COSA FARE —
Puoi trascrivere fedelmente il passo del testo su Top Gun: Maverick che comincia con le parole "È molto facile" e si ferma dopo "veramente ben equilibrata."?

Il viaggio inizia ora ma ci accompagnerà fino agli Academy Award. Qui sotto aggiorneremo la lista con le nostre analisi dei film man mano che le pubblicheremo.
Se volete consultare l'elenco con tutti i candidati agli Oscar 2023 cliccate qui.
Top Gun: Maverick
Top Gun: Maverick è Tom Cruise. Totalmente Tom Cruise. Insieme a lui hanno reso il film il fenomeno dell'anno l'abile regia di Joseph Kosinski e la lungimiranza produttiva del "veterano" Jerry Bruckheimer. La candidatura agli Oscar è un riconoscimento meritatissimo ai tre.
È molto facile parlare bene di Maverick. Il film è trascinante, si guarda con una facilità d'altri tempi. Le riprese aeree sono tra le più dinamiche e immersive mai viste al cinema. Per contenere un titanismo visivo del genere servono schermi enormi. Quello che si prova a vederlo al cinema è un qualcosa che coinvolge fisicamente tutti i sensi. Sì, sembra di sentire anche l'odore delle cabine di pilotaggio. Amatissimo dal pubblico e dalla critica Top Gun: Maverick è stato una festa per il cinema. Comparsa toccante di Val Kilmer, veramente ben equilibrata.

DATI FORNITI —
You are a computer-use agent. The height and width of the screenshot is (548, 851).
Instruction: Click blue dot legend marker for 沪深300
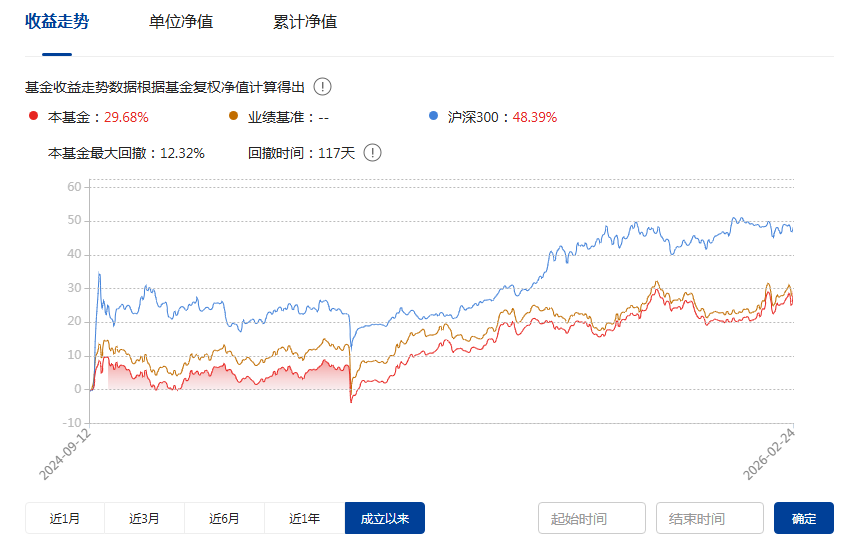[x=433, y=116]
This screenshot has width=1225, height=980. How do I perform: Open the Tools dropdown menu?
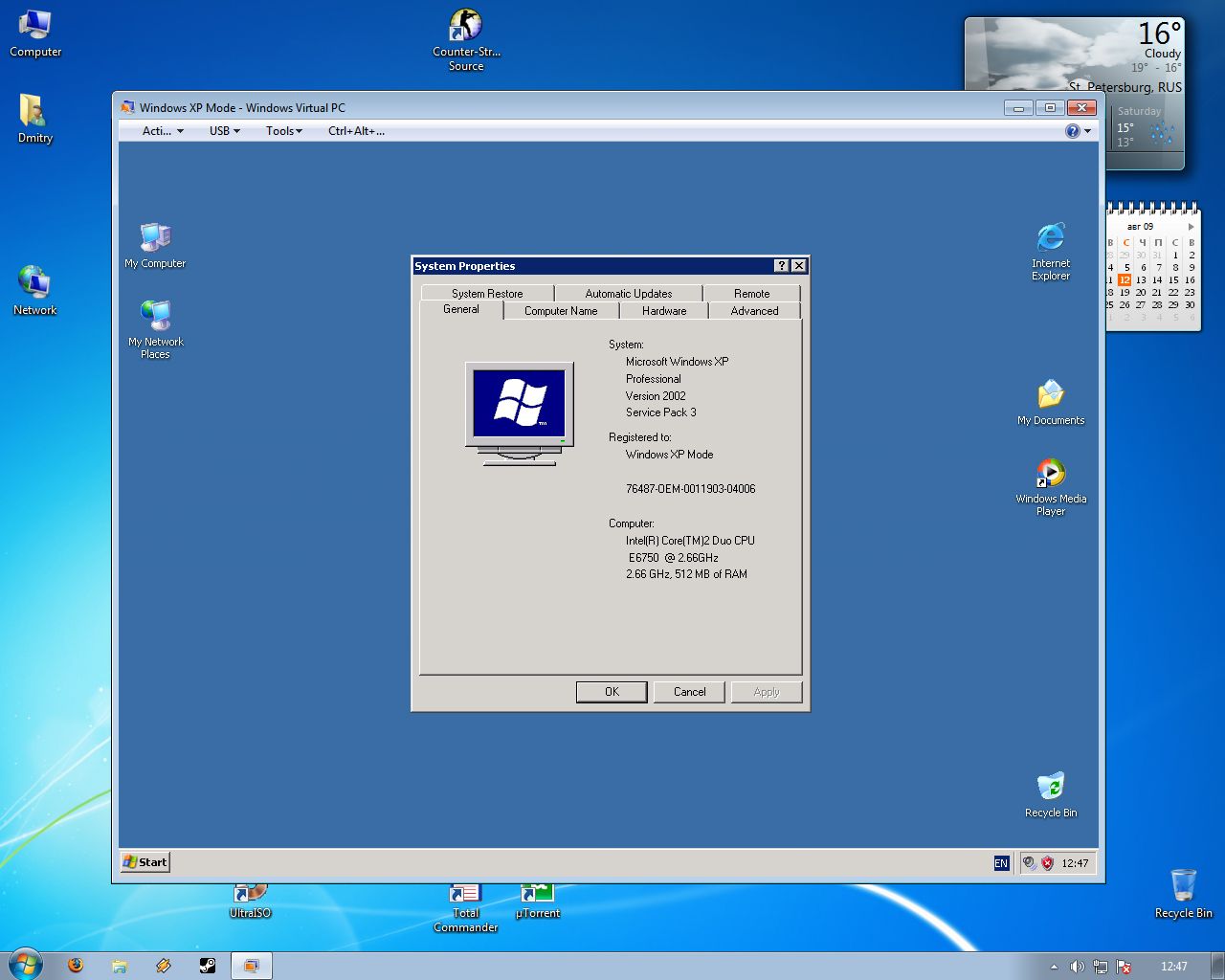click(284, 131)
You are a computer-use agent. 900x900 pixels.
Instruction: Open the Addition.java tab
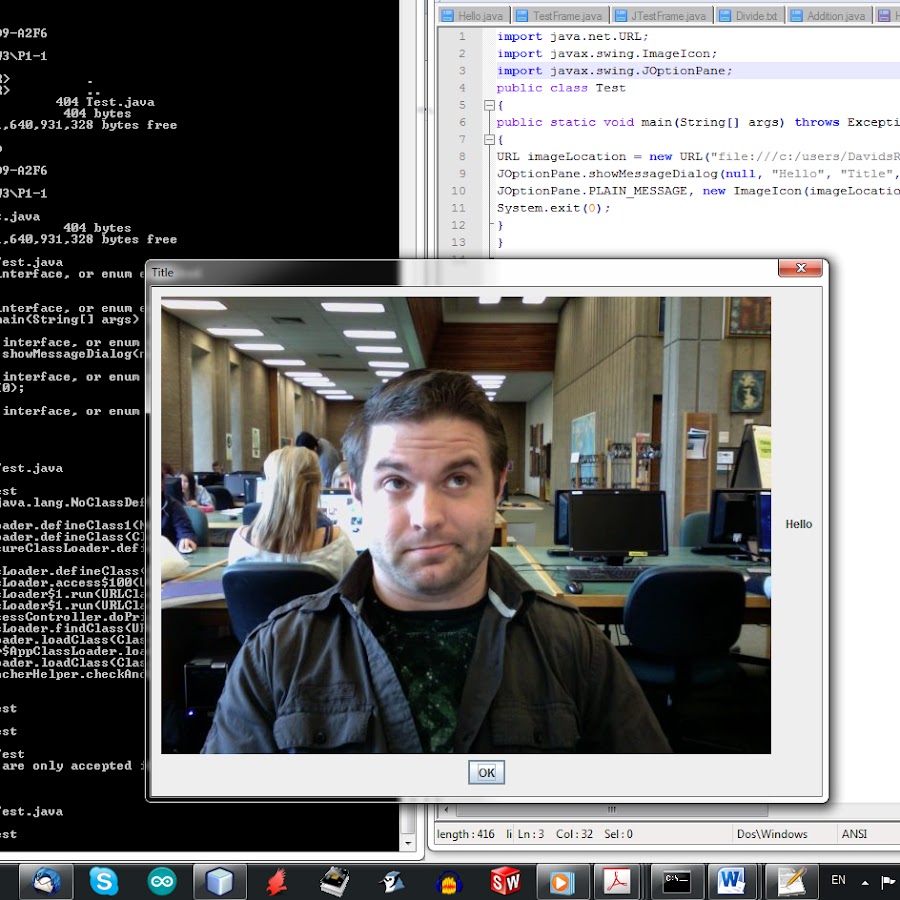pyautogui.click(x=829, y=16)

RISPOSTA —
È molto facile parlare bene di Maverick. Il film è trascinante, si guarda con una facilità d'altri tempi. Le riprese aeree sono tra le più dinamiche e immersive mai viste al cinema. Per contenere un titanismo visivo del genere servono schermi enormi. Quello che si prova a vederlo al cinema è un qualcosa che coinvolge fisicamente tutti i sensi. Sì, sembra di sentire anche l'odore delle cabine di pilotaggio. Amatissimo dal pubblico e dalla critica Top Gun: Maverick è stato una festa per il cinema. Comparsa toccante di Val Kilmer, veramente ben equilibrata.